In a fortuitous reversal for Ellie Mae, the company announced that a previously reported outage stemming from a presumed cyber-attack was in fact "triggered by a confluence of factors involving network, hardware, software and demand for service."
The company previously reported that the outage was similar to a distributed denial of service (DDoS) attack, where an unknown third-party would send multiple requests to a specific URL in an attempt to overwhelm servers. The company hypothesized that a cyber-attack could have occurred from, specifically from someone with knowledge of the mortgage industry
Late Monday, the company issued a press release noting that there in fact had been no attack on its system.
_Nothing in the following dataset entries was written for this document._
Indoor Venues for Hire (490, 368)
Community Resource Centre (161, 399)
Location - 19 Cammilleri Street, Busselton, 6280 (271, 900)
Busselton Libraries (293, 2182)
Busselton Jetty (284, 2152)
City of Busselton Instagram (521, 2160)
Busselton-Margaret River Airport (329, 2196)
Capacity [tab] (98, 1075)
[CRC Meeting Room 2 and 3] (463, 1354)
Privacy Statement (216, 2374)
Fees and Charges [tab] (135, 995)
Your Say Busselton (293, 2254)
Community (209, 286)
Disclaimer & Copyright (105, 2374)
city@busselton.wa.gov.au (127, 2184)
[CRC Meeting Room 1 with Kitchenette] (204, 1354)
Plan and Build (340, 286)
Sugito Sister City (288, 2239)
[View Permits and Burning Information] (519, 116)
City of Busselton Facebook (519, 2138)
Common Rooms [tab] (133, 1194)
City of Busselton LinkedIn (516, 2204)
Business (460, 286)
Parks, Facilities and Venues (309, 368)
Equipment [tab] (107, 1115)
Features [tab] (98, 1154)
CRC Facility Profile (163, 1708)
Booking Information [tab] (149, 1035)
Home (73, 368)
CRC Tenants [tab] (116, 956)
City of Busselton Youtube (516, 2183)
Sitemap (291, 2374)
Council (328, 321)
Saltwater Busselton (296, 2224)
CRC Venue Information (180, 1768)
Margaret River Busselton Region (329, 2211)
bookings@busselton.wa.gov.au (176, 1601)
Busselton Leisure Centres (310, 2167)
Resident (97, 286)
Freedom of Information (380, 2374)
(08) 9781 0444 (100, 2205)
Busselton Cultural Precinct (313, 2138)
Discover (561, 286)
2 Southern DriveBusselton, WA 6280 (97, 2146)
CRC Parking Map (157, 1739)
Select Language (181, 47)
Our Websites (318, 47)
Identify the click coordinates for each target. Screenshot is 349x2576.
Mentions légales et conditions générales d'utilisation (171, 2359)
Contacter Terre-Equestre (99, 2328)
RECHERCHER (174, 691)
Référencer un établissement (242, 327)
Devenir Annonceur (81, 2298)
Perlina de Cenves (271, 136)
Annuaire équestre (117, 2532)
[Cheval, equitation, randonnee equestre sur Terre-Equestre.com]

A company press release said, "[F]ollowing a thorough review of the incident, with assistance from a leading security and cybercrime forensics firm, Ellie Mae has now concluded that there was no malicious attack on its systems."
Furthermore, the company commented that there was no breach of client or personal borrower data. Additionally, Ellie Mae noted that it has already taken steps to prevent outages in the future, including adding capacity and redistributing traffic across all of its data centers, according to the company's press release.
Sig Anderman, CEO and founder of Ellie Mae, said, "We are pleased to confirm there was no breach of client or borrower data. We sincerely apologize to our clients and any affected borrowers for the unavailability of Encompass services during the outage, and thank them for their patience and understanding as we worked to bring the system back to normal functioning levels."
Anderman added, "We are focused on continuing to enhance our systems to deliver the functionality, reliability and scalability our clients need to run their businesses, remain compliant and originate high quality loans efficiently."
A media contact for Ellie Mae declined to comment further, referring back to the company's press release.